The DR-Arnt complex induced by geldanamycin differs in conformation from heterodimers induced by dioxin. (A) Whole-cell extracts (100 μg) from Y1/Neo-Ctrl or Y1/DR-NLS cells treated for 2 h with TCDD (1 nM) or geldanamycin (GA; 1 μg/ml) in the presence of 7.5 μM MG132 were incubated with 150 ng of trypsin (20 min, 37°C), separated by SDS-PAGE (10% gel), and immunoblotted with anti-HA MAb 12CA5. (B) Whole-cell extracts from Y1/DR-NLS cells treated as for panel A were immunoprecipitated (ip) with anti-Arnt antibodies and digested with 25 ng of trypsin (15 min, 25°C) while bound to protein A-Sepharose.
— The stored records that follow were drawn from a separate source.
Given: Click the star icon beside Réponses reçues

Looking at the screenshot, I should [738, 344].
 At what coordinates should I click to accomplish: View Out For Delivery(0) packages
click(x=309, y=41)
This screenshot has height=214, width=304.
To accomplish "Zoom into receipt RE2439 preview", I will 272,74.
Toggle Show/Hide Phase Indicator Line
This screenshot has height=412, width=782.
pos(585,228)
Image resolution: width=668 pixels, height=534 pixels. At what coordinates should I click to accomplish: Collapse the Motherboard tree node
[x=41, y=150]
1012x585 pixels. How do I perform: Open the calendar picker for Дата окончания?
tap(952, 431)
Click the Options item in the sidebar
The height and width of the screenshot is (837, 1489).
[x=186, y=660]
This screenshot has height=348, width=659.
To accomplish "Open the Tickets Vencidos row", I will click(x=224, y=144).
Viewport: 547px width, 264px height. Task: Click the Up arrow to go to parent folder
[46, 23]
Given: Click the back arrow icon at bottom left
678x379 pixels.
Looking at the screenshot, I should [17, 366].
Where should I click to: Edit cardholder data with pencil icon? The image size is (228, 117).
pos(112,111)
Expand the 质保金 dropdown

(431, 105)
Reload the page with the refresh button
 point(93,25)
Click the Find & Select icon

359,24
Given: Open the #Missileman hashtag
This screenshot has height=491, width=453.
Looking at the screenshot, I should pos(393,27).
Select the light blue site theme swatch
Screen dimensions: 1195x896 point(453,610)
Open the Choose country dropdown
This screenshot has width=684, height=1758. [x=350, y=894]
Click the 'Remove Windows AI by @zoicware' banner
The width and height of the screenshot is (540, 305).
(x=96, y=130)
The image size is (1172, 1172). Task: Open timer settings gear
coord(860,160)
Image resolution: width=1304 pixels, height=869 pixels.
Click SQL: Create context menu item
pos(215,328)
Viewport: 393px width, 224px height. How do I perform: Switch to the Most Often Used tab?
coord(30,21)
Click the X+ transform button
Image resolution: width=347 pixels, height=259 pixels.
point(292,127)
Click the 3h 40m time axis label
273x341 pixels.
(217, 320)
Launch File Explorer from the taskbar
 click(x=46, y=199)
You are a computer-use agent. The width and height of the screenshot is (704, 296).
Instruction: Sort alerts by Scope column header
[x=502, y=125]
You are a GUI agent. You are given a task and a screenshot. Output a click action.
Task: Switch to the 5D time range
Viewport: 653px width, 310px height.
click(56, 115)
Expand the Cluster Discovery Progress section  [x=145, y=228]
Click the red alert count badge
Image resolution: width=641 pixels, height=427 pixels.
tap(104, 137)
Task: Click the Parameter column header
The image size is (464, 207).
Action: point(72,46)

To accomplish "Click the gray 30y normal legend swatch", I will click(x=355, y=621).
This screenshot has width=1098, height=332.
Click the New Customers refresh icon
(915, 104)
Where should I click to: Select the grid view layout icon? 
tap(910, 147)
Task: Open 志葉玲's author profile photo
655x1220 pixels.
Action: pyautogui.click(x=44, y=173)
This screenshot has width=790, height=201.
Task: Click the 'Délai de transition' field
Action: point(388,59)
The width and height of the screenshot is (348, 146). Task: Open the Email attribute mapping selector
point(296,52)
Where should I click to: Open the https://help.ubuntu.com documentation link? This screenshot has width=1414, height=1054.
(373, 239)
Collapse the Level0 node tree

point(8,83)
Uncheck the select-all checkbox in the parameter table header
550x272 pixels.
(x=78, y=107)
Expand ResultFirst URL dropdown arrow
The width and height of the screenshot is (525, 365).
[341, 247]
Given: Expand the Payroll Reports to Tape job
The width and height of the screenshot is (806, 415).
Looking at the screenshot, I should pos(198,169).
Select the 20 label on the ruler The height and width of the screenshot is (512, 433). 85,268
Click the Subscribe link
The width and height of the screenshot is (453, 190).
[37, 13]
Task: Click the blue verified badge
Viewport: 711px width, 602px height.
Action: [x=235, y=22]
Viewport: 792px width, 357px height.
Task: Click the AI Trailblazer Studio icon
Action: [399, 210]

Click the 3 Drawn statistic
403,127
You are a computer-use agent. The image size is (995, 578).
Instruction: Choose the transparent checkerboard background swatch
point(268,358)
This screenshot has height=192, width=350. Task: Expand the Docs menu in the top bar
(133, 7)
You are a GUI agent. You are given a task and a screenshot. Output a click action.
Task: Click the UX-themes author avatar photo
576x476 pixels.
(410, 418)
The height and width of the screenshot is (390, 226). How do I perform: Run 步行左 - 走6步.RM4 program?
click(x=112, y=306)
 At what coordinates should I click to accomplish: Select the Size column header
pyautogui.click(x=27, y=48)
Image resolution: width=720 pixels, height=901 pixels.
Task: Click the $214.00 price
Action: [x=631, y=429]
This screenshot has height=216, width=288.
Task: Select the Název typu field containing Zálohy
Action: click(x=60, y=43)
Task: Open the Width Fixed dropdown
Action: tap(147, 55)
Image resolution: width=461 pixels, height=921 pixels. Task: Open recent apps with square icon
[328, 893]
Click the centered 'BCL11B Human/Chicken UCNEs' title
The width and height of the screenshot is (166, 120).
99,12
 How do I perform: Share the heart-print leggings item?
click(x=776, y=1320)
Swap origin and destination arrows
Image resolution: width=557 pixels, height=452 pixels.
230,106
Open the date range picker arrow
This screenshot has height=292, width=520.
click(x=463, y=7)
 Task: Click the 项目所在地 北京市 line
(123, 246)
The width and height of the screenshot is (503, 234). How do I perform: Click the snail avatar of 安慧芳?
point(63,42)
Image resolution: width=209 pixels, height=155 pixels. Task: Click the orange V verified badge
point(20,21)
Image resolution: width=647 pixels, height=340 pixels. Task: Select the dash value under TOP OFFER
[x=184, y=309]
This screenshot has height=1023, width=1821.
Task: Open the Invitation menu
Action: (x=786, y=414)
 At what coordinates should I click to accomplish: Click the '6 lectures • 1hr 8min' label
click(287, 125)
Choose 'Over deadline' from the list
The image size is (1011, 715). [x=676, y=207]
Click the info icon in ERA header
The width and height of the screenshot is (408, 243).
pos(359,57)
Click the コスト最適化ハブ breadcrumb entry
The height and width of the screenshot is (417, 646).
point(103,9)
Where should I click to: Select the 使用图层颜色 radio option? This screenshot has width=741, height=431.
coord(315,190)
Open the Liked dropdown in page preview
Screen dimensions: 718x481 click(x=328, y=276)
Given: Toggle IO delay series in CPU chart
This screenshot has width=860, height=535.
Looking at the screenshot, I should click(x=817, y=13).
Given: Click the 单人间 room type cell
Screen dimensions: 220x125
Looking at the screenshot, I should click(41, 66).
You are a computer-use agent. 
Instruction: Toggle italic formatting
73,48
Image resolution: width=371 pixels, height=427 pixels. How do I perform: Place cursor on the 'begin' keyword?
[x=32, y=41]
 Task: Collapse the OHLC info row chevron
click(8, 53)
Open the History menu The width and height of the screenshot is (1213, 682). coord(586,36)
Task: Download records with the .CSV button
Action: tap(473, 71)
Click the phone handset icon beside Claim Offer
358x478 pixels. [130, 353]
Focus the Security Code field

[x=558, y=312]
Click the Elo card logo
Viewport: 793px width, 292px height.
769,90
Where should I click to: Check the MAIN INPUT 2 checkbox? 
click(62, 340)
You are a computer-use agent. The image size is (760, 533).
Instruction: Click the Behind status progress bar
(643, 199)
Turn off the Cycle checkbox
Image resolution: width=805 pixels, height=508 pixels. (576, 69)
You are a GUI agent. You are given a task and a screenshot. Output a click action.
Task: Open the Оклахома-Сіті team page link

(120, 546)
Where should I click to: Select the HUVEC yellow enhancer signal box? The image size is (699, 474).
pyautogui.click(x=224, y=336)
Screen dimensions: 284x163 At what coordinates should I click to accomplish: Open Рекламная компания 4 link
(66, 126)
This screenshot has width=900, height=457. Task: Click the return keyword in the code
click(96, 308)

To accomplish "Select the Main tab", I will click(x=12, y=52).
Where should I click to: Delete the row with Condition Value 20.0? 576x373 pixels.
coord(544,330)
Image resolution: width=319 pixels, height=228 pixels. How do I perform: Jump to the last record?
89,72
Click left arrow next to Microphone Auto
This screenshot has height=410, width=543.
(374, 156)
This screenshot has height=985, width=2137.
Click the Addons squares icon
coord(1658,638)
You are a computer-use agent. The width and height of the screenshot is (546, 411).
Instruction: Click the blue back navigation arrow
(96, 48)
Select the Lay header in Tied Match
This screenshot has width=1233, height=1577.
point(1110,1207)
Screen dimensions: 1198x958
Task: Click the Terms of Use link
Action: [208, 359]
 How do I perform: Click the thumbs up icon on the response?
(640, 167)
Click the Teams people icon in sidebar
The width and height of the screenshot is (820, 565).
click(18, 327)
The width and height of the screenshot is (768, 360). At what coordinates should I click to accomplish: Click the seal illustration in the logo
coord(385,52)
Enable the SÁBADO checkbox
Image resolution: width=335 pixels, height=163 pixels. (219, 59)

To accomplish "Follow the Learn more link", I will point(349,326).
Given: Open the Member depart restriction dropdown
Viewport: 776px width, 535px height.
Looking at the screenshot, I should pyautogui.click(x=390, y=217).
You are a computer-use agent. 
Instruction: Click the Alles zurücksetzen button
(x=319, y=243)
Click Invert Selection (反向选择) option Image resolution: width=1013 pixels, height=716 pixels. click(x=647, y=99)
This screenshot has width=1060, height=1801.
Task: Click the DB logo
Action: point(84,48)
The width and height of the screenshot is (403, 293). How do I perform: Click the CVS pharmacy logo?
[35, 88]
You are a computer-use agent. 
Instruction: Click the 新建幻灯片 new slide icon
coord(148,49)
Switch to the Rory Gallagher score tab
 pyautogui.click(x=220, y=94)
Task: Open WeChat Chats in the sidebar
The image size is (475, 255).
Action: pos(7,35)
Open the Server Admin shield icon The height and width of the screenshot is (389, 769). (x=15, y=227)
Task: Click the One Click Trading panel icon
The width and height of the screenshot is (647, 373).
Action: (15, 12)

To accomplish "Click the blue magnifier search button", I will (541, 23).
Proteolytic fragments were separated by SDS-PAGE (12.5% gel) and detected by immunoblotting with anti-HA MAb 12CA5. Geldanamycin-specific bands are indicated with small arrows.

FIG. 8

Model for ligand-induced transformation of the cytosolic DR to the nuclear DR-Arnt heterodimer. Ligand binding stimulates release of hsp90 from the N terminus, exposing the NLS to promote nuclear import of the PAS B-bound hsp90-DR complex. Once in the nucleus, interaction of the free bHLH domain with Arnt initiates concomitant release of hsp90 and formation of the mature DR-Arnt heterodimer. See text for details.